5.RATIONALIZATION OF TAX INCENTIVES As mentioned earlier, Tax incentives are not the primary determinants of the decision to invest. Most investors base their investment decisions on economic, commercial and political factors. Most start- up companies in Zimbabwe make losses for several years and do not benefit from tax
exemptions offered by government.
CONCLUSION Within our own limits with our own resources we can help Zimbabwe survive until such a time that
ODA starts flowing to Zimbabwe again. In the absence of official development assistance Zimbabwe needs to find ways to enhance DRM. As Financial Inclusion for Sustainable Development Zimbabwe we propose the following.
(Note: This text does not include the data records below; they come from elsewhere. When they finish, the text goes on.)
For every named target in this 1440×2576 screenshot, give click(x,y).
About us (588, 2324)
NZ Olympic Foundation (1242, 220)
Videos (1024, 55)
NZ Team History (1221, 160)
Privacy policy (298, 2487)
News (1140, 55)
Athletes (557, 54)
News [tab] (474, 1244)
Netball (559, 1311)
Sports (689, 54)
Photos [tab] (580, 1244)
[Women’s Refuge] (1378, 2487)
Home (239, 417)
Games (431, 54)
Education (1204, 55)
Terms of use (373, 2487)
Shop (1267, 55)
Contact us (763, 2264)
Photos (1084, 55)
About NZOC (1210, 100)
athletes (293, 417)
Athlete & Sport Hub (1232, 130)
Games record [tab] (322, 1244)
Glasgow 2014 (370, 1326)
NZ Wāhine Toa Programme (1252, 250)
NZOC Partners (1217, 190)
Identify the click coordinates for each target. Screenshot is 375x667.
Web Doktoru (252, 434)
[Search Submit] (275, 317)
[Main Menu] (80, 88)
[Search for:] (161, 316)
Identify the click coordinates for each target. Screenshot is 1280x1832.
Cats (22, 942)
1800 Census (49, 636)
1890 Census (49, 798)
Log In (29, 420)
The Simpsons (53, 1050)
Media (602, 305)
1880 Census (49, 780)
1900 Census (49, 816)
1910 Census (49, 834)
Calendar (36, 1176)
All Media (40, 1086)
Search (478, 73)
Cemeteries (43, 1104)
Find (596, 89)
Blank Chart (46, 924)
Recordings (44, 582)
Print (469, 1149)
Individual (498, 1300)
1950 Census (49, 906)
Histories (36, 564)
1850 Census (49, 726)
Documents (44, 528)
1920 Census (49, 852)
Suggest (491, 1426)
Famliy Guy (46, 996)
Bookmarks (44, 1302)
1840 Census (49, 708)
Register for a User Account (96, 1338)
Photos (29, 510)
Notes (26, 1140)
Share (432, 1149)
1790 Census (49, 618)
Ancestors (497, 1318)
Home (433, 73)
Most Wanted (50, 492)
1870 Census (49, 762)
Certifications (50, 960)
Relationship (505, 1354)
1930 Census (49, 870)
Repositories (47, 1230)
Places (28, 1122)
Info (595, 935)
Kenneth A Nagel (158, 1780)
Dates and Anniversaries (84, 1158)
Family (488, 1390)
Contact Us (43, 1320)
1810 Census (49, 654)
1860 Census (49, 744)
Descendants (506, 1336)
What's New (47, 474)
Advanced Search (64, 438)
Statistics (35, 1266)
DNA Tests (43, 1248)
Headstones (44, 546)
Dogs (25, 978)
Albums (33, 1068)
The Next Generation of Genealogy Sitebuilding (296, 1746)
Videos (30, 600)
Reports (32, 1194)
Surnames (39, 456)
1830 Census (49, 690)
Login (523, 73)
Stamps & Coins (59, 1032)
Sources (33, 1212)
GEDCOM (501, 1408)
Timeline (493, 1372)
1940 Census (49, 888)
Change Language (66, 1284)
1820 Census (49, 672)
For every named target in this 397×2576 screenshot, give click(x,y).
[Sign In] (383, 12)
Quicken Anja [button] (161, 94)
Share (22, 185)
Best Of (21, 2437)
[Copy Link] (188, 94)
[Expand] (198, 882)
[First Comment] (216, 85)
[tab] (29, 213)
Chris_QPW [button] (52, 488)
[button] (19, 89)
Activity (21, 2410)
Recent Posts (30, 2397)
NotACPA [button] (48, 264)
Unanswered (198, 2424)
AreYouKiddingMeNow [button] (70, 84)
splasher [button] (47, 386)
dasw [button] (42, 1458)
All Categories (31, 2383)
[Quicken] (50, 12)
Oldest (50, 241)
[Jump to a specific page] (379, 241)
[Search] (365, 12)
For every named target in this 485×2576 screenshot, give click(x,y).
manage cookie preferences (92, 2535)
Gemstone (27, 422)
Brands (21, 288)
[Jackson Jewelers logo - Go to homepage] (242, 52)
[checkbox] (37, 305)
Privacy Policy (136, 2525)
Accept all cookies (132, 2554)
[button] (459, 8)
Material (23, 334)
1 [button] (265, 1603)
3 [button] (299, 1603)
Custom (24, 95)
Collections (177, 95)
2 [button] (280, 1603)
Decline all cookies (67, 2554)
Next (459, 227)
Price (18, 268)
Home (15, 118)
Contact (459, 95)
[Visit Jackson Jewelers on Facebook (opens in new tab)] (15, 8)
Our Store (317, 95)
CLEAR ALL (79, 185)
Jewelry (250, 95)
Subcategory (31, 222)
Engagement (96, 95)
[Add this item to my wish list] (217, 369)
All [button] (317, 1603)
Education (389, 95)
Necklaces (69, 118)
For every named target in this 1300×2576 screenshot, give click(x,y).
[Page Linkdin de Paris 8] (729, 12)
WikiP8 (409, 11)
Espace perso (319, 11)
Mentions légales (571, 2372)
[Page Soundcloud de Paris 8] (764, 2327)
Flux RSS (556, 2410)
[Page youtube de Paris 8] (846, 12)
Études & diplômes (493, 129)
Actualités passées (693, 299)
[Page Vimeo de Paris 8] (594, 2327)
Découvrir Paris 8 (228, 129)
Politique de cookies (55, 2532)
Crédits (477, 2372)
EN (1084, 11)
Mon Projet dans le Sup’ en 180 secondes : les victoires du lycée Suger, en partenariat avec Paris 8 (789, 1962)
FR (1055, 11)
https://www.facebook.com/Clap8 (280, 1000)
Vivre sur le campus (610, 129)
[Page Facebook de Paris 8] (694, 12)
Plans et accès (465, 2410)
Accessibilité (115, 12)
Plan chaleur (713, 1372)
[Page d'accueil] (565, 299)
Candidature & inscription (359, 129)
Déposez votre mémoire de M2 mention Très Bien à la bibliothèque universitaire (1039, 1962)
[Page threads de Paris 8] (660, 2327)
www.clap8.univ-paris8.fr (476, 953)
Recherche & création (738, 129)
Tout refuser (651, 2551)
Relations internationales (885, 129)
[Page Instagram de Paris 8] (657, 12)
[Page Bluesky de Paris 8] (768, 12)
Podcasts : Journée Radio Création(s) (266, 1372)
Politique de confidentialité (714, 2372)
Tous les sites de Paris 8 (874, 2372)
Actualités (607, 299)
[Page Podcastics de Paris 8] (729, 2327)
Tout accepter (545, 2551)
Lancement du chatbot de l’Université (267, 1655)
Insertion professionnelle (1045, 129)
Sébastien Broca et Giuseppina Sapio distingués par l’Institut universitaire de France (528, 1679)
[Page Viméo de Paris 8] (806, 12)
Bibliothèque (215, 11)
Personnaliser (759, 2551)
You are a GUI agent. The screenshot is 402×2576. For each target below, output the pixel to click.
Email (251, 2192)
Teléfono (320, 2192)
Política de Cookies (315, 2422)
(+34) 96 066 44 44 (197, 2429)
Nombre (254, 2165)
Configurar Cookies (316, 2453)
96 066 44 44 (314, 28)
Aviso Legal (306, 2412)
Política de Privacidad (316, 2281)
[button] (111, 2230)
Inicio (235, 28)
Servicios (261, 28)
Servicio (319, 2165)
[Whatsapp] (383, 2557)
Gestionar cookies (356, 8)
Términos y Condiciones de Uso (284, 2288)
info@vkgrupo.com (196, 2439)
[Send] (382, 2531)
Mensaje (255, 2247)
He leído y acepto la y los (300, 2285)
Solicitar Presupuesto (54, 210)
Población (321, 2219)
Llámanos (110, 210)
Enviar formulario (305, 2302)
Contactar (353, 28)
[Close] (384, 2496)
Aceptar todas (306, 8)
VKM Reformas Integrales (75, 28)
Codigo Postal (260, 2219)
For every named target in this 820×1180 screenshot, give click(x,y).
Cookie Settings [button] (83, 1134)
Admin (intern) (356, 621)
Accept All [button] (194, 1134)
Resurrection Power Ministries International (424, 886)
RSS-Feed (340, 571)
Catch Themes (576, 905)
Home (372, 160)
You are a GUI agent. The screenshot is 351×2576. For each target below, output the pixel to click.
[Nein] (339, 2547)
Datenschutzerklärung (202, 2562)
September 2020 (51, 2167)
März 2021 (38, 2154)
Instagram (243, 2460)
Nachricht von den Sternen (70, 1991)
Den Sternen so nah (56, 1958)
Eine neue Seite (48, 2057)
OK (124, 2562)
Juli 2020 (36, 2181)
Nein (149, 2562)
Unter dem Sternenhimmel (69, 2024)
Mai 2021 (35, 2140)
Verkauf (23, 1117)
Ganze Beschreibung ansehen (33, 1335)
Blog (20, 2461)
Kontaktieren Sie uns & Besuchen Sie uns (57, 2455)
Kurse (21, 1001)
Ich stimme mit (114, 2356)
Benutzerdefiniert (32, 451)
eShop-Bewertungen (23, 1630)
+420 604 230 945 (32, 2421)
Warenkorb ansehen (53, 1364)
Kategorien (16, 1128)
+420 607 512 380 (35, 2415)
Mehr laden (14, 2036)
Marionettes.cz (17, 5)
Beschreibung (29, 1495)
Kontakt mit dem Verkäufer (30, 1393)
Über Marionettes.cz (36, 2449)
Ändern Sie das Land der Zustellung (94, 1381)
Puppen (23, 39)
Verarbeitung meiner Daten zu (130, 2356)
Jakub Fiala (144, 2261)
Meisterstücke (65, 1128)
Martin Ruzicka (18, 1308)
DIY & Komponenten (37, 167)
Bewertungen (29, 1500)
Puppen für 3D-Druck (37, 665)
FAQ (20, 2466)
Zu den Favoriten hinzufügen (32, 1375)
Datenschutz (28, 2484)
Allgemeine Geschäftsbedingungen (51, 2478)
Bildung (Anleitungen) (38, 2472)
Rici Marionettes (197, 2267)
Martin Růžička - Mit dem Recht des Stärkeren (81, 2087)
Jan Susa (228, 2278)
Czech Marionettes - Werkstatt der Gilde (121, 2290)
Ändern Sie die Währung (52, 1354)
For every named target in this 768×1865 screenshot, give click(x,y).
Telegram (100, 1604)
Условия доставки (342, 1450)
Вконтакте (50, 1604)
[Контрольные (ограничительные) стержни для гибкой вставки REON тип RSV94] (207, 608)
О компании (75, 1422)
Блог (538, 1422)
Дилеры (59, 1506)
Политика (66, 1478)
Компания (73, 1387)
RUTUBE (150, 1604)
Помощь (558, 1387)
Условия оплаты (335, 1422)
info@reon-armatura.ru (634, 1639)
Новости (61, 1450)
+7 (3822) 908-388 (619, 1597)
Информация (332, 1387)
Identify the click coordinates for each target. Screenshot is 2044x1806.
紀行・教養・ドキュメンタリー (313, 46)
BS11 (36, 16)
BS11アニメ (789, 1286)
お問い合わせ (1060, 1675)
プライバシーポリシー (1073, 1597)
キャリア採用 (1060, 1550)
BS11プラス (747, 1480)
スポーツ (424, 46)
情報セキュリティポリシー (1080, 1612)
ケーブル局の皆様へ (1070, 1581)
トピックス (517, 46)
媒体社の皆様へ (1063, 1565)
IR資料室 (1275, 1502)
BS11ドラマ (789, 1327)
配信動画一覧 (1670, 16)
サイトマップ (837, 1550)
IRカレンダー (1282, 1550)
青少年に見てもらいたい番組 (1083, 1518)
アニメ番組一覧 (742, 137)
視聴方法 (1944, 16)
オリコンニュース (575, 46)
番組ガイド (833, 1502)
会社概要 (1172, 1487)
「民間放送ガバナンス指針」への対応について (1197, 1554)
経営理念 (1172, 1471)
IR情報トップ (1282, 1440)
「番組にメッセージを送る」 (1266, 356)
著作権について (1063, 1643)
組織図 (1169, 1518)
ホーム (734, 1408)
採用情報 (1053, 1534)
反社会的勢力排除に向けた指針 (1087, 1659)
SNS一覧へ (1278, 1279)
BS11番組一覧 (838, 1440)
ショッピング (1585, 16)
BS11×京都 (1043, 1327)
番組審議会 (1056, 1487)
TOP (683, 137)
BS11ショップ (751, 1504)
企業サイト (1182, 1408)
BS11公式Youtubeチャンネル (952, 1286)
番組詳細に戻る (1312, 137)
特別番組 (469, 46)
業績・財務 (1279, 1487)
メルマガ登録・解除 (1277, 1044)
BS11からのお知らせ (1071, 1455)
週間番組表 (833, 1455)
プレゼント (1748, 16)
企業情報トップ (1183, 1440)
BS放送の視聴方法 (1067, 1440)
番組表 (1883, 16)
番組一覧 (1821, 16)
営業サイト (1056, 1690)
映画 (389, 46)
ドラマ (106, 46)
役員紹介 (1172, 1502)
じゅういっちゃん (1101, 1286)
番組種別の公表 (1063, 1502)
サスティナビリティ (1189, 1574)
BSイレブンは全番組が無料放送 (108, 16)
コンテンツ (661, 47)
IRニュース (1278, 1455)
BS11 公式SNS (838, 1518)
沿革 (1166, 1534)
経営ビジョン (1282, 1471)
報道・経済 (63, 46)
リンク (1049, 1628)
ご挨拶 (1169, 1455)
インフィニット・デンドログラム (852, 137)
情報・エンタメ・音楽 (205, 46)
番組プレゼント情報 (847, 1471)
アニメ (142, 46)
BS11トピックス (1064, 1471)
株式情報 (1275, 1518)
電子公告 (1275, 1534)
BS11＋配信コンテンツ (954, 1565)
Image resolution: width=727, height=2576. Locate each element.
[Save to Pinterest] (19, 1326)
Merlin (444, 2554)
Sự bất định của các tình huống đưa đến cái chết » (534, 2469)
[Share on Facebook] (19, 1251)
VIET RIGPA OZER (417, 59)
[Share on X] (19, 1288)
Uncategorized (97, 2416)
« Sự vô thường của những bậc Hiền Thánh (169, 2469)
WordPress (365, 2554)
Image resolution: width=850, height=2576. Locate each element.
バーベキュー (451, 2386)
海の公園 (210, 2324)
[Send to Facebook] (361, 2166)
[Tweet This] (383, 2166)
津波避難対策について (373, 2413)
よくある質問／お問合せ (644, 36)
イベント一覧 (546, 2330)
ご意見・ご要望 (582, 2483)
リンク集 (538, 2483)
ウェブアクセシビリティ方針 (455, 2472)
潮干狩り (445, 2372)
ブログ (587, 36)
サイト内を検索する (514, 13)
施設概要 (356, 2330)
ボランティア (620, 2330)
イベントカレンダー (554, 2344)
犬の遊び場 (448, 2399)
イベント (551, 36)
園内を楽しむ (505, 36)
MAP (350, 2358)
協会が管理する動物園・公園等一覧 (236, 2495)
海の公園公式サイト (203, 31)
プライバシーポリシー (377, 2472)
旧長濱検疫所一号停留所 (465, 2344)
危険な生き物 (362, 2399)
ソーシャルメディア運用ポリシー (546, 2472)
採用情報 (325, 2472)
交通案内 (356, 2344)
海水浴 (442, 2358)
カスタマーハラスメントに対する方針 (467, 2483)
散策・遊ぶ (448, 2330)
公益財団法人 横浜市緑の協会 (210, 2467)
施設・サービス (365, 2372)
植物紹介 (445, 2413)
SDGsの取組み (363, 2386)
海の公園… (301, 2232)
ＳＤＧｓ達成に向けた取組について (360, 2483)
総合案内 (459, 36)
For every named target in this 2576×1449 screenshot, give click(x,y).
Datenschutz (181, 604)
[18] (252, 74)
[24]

1.PUBLIC, PRIVATE-CORPORATE AND HOUSEHOLD Increased (public, private-corporate and household) savings mobilization through the trusted mobile
money accounts. Recently we read in the news that Kenya launched its first government bond offered exclusively
through mobile phones thus, taking advantage of the country's booming mobile money market. There is no doubt that for economies that are recovering, mobile money is playing a major role in
economic development by bringing access to finance at the bottom of the pyramid.
2.MORE EFFICIENT INTERMEDIATION More efficient intermediation so that domestic savings are invested. With the cell phone informal sector employees can contribute at any given time and from anywhere
at their own convenience. With over 5.9 million currently in informal employment a minimal contribution of say $0.25 towards retirement per day can lead to huge collections by the pension funds and social security organisations.
Such funds with relevant national policy can then be used to support the same informal sector to grow through bank managed loans that are disbursed through mobile money.
This will lead to domestic investment from DRM that has the potential of changing the shape of our economy and steer it towards recovery.